Required work:
Copy the items verbatim, starting at the line that contains "Screen dimensions: 1389x868" and ending after the line that contains "[x=1012, y=585]".

Click-target data:
— begin —

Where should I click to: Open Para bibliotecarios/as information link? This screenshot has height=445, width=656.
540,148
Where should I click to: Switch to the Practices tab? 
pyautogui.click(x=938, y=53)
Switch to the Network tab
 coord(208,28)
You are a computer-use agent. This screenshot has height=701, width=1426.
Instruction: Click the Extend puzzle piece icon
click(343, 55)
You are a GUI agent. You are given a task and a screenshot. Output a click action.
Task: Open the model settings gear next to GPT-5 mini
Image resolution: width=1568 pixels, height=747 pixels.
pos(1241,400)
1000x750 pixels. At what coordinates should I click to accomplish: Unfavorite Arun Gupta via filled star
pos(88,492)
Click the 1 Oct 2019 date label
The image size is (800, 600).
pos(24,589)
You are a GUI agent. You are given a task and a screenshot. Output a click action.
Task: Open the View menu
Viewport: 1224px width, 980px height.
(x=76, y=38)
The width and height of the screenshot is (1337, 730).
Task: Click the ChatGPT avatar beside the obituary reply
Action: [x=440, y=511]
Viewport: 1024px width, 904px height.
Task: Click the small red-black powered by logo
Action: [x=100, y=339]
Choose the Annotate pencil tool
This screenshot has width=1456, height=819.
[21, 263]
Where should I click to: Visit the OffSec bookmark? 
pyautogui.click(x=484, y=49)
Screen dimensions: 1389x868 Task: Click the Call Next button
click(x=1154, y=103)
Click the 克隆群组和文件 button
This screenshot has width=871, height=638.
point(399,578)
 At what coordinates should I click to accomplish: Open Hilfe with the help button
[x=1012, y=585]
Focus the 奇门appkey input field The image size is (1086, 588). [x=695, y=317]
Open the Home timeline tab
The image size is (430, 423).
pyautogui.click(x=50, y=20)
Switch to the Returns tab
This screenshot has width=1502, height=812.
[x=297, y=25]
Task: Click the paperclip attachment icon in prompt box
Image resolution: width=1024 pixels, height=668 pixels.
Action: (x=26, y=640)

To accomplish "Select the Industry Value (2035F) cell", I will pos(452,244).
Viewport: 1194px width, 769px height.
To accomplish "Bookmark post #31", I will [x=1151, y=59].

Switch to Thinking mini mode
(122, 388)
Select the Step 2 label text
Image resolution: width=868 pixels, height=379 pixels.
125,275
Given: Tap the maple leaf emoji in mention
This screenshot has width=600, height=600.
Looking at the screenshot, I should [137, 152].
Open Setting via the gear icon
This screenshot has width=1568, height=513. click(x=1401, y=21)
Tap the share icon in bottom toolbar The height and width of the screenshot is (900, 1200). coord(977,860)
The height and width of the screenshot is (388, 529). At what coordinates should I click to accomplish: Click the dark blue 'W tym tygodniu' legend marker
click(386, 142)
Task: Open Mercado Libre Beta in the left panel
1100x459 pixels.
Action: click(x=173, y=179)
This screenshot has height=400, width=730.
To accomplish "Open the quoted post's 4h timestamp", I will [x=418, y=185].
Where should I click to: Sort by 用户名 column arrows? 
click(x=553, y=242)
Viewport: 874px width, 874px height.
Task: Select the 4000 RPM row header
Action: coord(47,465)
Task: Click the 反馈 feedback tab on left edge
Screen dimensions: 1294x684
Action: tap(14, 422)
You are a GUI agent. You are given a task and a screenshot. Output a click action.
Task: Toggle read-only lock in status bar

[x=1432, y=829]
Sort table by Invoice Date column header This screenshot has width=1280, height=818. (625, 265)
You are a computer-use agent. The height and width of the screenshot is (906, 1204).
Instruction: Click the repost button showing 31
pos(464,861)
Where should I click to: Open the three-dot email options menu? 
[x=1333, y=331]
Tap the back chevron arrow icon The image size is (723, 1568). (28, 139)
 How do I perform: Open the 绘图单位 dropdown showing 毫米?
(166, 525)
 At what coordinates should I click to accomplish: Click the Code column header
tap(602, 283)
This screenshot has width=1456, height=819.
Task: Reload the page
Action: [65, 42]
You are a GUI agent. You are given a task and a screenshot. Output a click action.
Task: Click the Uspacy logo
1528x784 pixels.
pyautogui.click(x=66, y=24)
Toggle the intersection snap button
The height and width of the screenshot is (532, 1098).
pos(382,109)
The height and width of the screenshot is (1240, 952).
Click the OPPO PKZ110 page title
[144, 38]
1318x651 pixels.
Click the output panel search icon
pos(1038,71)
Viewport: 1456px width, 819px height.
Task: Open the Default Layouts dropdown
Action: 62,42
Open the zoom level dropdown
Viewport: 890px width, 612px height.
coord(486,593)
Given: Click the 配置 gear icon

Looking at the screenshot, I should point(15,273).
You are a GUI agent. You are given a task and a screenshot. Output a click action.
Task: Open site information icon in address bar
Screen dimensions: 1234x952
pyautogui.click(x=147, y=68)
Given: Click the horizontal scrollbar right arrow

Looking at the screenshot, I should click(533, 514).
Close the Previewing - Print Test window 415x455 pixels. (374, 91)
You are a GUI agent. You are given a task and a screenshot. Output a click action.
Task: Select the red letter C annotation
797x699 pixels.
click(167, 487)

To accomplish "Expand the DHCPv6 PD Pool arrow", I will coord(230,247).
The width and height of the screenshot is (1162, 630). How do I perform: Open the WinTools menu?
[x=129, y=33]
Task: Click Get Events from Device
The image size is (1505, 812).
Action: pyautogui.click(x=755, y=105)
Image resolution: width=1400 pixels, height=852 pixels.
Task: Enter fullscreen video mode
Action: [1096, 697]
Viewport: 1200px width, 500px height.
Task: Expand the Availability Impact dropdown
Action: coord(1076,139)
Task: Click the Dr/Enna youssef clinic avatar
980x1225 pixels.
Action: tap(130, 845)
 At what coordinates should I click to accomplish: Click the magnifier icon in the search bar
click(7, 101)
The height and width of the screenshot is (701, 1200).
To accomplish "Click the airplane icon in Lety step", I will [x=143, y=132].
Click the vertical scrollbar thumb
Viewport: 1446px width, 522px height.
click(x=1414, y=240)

— end —

Result below:
Screen dimensions: 1389x868 Task: Click the Call Next button
click(x=1154, y=103)
Click the 克隆群组和文件 button
This screenshot has width=871, height=638.
point(399,578)
 At what coordinates should I click to accomplish: Open Hilfe with the help button
[x=1012, y=585]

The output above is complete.